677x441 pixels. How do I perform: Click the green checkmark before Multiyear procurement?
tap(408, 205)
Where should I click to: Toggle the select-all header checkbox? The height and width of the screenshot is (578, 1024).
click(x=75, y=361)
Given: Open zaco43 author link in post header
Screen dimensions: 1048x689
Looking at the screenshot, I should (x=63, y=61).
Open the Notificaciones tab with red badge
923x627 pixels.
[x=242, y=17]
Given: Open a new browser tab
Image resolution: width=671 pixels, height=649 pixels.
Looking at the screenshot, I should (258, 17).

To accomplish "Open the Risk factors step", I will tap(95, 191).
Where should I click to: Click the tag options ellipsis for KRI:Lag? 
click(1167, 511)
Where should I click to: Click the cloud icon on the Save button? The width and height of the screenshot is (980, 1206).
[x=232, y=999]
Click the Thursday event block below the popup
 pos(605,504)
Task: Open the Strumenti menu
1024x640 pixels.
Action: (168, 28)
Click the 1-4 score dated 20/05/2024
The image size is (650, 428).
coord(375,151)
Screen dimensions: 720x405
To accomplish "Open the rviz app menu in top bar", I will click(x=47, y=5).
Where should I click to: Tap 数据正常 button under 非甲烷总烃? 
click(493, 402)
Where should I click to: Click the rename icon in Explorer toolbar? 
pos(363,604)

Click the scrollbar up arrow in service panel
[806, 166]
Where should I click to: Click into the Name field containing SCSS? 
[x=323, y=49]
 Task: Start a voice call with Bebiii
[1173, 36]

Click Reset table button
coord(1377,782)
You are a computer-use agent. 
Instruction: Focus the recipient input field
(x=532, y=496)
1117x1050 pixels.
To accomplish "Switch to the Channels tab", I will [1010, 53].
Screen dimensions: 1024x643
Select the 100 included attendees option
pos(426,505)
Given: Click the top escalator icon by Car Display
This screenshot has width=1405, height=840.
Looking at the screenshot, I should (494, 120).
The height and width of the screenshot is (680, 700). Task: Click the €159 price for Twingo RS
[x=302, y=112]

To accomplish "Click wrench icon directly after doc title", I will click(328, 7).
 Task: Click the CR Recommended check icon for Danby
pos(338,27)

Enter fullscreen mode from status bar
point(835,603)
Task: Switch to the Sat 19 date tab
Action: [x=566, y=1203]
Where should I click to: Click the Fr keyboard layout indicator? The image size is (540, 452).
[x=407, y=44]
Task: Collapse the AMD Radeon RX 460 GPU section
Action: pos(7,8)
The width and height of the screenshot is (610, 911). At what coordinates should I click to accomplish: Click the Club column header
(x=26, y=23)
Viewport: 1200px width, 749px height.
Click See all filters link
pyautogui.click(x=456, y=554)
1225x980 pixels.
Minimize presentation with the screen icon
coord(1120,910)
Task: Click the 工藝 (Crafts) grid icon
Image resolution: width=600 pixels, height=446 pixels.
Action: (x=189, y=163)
—————
Work required - Output the lines above as a Markdown table with the columns No. and Line, numbering each row and omitting blank lines.

Answer below -
| No. | Line |
|---|---|
| 1 | 677x441 pixels. How do I perform: Click the green checkmark before Multiyear procurement? |
| 2 | tap(408, 205) |
| 3 | Where should I click to: Toggle the select-all header checkbox? The height and width of the screenshot is (578, 1024). |
| 4 | click(x=75, y=361) |
| 5 | Given: Open zaco43 author link in post header |
| 6 | Screen dimensions: 1048x689 |
| 7 | Looking at the screenshot, I should (x=63, y=61). |
| 8 | Open the Notificaciones tab with red badge |
| 9 | 923x627 pixels. |
| 10 | [x=242, y=17] |
| 11 | Given: Open a new browser tab |
| 12 | Image resolution: width=671 pixels, height=649 pixels. |
| 13 | Looking at the screenshot, I should (258, 17). |
| 14 | To accomplish "Open the Risk factors step", I will tap(95, 191). |
| 15 | Where should I click to: Click the tag options ellipsis for KRI:Lag?  |
| 16 | click(1167, 511) |
| 17 | Where should I click to: Click the cloud icon on the Save button? The width and height of the screenshot is (980, 1206). |
| 18 | [x=232, y=999] |
| 19 | Click the Thursday event block below the popup |
| 20 |  pos(605,504) |
| 21 | Task: Open the Strumenti menu |
| 22 | 1024x640 pixels. |
| 23 | Action: (168, 28) |
| 24 | Click the 1-4 score dated 20/05/2024 |
| 25 | The image size is (650, 428). |
| 26 | coord(375,151) |
| 27 | Screen dimensions: 720x405 |
| 28 | To accomplish "Open the rviz app menu in top bar", I will click(x=47, y=5). |
| 29 | Where should I click to: Tap 数据正常 button under 非甲烷总烃?  |
| 30 | click(493, 402) |
| 31 | Where should I click to: Click the rename icon in Explorer toolbar?  |
| 32 | pos(363,604) |
| 33 | Click the scrollbar up arrow in service panel |
| 34 | [806, 166] |
| 35 | Where should I click to: Click into the Name field containing SCSS?  |
| 36 | [x=323, y=49] |
| 37 |  Task: Start a voice call with Bebiii |
| 38 | [1173, 36] |
| 39 | Click Reset table button |
| 40 | coord(1377,782) |
| 41 | You are a computer-use agent.  |
| 42 | Instruction: Focus the recipient input field |
| 43 | (x=532, y=496) |
| 44 | 1117x1050 pixels. |
| 45 | To accomplish "Switch to the Channels tab", I will [1010, 53]. |
| 46 | Screen dimensions: 1024x643 |
| 47 | Select the 100 included attendees option |
| 48 | pos(426,505) |
| 49 | Given: Click the top escalator icon by Car Display |
| 50 | This screenshot has width=1405, height=840. |
| 51 | Looking at the screenshot, I should (494, 120). |
| 52 | The height and width of the screenshot is (680, 700). Task: Click the €159 price for Twingo RS |
| 53 | [x=302, y=112] |
| 54 | To accomplish "Click wrench icon directly after doc title", I will click(328, 7). |
| 55 |  Task: Click the CR Recommended check icon for Danby |
| 56 | pos(338,27) |
| 57 | Enter fullscreen mode from status bar |
| 58 | point(835,603) |
| 59 | Task: Switch to the Sat 19 date tab |
| 60 | Action: [x=566, y=1203] |
| 61 | Where should I click to: Click the Fr keyboard layout indicator? The image size is (540, 452). |
| 62 | [x=407, y=44] |
| 63 | Task: Collapse the AMD Radeon RX 460 GPU section |
| 64 | Action: pos(7,8) |
| 65 | The width and height of the screenshot is (610, 911). At what coordinates should I click to accomplish: Click the Club column header |
| 66 | (x=26, y=23) |
| 67 | Viewport: 1200px width, 749px height. |
| 68 | Click See all filters link |
| 69 | pyautogui.click(x=456, y=554) |
| 70 | 1225x980 pixels. |
| 71 | Minimize presentation with the screen icon |
| 72 | coord(1120,910) |
| 73 | Task: Click the 工藝 (Crafts) grid icon |
| 74 | Image resolution: width=600 pixels, height=446 pixels. |
| 75 | Action: (x=189, y=163) |